Agawam Trust and Management

Trusts 101
Trusts are created to help you protect and manage your assets: during your lifetime, in the event of your incapacity, and after your death.
There are many types of trusts which can serve a variety of purposes and which can be tailored to fulfill your specific objectives.
All trusts are legal acts by which you transfer ownership of property or assets to a trustee in order to achieve specific objectives.
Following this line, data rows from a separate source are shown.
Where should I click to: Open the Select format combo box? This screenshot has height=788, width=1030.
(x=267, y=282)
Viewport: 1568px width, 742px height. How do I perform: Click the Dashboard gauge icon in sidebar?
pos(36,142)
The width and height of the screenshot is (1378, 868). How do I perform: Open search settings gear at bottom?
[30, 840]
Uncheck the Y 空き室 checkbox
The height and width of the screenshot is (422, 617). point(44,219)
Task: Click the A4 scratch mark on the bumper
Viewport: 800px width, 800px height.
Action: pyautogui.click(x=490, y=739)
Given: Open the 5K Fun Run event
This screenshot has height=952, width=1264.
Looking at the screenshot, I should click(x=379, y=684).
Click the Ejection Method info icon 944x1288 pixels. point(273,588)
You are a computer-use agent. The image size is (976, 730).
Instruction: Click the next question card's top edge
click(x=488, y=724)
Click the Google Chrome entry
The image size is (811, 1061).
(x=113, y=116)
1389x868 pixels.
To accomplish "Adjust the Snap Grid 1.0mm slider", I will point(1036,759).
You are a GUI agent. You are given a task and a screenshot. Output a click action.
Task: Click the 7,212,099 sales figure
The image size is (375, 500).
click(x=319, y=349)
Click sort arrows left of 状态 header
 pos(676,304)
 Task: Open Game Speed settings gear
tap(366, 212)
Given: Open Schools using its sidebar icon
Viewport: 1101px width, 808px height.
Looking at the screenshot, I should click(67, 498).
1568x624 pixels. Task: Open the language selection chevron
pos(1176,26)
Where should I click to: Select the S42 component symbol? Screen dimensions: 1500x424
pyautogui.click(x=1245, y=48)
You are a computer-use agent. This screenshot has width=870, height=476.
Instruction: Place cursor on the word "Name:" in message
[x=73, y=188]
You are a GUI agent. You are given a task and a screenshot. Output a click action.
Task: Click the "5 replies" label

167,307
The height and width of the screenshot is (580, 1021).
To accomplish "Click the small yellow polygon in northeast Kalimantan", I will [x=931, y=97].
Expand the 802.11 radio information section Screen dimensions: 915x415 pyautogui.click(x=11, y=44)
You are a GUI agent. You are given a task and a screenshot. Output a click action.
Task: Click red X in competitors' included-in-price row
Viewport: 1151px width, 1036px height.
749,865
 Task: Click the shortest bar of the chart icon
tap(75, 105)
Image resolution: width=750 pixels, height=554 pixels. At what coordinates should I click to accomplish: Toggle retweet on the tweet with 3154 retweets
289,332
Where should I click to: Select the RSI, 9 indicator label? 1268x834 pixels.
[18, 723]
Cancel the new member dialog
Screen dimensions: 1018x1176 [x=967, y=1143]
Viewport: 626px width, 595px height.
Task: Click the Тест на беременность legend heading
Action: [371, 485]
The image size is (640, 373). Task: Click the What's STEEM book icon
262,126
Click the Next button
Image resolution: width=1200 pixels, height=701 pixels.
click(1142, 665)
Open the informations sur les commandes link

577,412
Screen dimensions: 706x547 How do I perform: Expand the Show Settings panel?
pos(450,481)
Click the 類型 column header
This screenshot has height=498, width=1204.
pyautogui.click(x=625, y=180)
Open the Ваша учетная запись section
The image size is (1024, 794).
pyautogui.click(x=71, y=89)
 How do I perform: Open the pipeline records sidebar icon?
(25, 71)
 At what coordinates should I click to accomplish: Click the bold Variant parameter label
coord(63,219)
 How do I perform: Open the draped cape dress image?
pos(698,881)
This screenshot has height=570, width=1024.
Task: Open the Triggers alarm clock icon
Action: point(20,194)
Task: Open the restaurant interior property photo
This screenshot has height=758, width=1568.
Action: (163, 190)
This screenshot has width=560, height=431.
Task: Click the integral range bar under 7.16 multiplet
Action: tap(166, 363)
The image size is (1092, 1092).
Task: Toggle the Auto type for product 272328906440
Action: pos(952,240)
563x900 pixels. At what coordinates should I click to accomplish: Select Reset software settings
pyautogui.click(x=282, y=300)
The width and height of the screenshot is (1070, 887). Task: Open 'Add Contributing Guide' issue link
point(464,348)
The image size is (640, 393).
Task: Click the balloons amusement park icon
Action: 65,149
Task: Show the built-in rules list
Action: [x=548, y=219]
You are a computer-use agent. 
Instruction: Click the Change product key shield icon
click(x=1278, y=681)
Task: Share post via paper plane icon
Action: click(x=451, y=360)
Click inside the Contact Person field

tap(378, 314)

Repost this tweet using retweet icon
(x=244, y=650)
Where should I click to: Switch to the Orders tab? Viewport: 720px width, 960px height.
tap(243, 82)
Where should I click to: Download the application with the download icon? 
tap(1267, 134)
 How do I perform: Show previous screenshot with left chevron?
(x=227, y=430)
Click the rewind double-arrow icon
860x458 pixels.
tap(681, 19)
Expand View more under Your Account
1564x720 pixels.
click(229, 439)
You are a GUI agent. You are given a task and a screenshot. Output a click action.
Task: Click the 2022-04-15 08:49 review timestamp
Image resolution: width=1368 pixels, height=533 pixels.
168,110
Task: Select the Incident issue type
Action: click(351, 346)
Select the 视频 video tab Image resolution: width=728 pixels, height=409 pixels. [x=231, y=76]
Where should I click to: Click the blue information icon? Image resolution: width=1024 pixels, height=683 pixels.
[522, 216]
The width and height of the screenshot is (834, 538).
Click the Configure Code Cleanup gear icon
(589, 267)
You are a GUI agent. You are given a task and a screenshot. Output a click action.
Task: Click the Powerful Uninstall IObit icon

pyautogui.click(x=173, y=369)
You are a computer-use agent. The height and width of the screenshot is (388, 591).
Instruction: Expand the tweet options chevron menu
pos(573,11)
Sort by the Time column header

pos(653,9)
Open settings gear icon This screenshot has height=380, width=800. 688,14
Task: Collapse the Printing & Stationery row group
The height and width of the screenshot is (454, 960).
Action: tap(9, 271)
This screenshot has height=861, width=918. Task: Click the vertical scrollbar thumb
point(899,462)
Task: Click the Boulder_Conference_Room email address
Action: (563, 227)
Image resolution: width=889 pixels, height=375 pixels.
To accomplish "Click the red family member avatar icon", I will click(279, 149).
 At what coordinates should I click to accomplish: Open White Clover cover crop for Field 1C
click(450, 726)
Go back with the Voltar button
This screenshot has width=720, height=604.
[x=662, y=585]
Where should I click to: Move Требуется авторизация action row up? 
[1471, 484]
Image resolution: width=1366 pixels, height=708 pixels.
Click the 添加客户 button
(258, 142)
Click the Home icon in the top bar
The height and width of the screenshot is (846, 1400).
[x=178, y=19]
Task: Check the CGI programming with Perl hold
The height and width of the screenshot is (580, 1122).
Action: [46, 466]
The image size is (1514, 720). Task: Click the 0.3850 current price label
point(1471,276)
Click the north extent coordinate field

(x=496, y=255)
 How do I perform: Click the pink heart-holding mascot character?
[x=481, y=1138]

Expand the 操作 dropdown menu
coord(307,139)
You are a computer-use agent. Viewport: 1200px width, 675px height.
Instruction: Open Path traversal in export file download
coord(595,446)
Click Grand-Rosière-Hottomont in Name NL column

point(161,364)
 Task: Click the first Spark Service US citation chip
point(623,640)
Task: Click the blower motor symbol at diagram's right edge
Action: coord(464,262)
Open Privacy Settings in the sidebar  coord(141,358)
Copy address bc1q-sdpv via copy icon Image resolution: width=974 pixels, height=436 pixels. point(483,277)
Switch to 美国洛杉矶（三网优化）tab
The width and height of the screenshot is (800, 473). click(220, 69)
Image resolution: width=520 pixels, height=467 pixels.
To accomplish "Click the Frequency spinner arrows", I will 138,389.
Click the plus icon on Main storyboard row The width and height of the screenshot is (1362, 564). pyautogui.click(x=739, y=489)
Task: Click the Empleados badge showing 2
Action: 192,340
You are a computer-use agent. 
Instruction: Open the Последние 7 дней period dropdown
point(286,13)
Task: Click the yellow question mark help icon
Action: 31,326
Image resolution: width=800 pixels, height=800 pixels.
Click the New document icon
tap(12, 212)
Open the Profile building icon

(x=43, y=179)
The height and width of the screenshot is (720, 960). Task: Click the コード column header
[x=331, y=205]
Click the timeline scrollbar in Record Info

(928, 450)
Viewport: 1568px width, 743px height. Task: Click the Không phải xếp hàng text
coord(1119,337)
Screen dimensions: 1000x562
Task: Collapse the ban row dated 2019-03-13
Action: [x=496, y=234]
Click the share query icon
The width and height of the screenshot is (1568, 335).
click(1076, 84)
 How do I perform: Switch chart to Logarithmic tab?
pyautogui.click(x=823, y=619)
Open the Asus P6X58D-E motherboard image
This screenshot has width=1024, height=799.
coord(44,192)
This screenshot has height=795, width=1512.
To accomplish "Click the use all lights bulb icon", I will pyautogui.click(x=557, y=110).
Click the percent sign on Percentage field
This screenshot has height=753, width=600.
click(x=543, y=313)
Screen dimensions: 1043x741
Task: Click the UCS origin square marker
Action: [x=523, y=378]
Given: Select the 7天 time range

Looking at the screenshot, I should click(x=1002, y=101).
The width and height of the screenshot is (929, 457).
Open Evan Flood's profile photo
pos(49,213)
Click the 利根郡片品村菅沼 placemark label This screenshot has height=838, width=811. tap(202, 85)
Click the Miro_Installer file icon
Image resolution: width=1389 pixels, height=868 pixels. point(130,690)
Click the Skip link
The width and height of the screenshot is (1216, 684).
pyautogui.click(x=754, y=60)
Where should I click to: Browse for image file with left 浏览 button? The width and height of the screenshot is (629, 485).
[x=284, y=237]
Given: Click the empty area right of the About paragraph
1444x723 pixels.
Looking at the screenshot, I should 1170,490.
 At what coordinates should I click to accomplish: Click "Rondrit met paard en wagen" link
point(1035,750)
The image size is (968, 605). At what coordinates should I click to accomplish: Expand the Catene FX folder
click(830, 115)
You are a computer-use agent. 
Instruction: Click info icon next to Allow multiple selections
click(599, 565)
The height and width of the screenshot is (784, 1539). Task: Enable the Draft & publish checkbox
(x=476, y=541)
The trustee then has the legal duty to follow the
terms written in the trust document.
The trustee, as a fiduciary, must act according to the donor's intentions in the sole interest of the beneficiaries named in the trust.

Who Needs A Trust?

Anyone who wishes to protect their personal and financial interests during their life, in the event of their incapacity, or after their death should consider a trust.
Trusts have traditionally been used by high net worth individuals and families who wish to protect and control assets and property. However, trusts can be very useful to those with more moderate assets and have, therefore become commonly used.
How Are Trusts Beneficial?
Trusts provide control of assets on behalf of the donor, and ensure that assets will be used for donor-specified purposes.
Trusts provide fiduciary oversight and management of the trust property through prudent investment plans, proper safekeeping and accounting of assets, and active administration.
Trusts maintain continuity of your intentions and ensure a smooth transition of your financial affairs in the event of absence, incapacity or death.
Trusts avoid probate and help to maintain your family's privacy.
Trusts can substitute for a durable power of attorney, a will and/or a guardianship.
Trusts protect assets from beneficiary control.
Trusts can protect assets from creditors.

How Do Trusts Work?

Trusts allow for control of assets by you, someone you designate or jointly with another.
Trusts protect the interests and intent of the trust donor.
Property rights are divided between the power to manage the property (the trustees) and the right to enjoy its fruits (the beneficiaries).
Trusts define the rights of the beneficiaries: the right to the income generated versus the right to the principal assets themselves.
Trusts balance the interests of present beneficiaries with those of beneficiaries in the future.
How Are Trusts Used?
Trusts ensure that your assets will be managed in the future according to your wishes, facilitating distribution of assets at the appropriate time. They can be used for equitable splitting of income or assets within families, or for smooth succession of family-owned businesses.
Trusts provide flexibility to tailor the management of your assets to meet your changing needs and goals. For example, trusts are useful for managing financial affairs if you are away for extended periods or are otherwise unable to manage them yourself.
Trusts are used for the successful disposition of assets.
Trusts protect and preserve assets. They can protect assets against creditors and in the event of divorce.
Trusts maintain your privacy by avoiding the guardianship process should you become incapacitated, and they avoid the public nature of probate at your death.
Trusts can provide significant tax advantages and can be used to minimize estate taxes.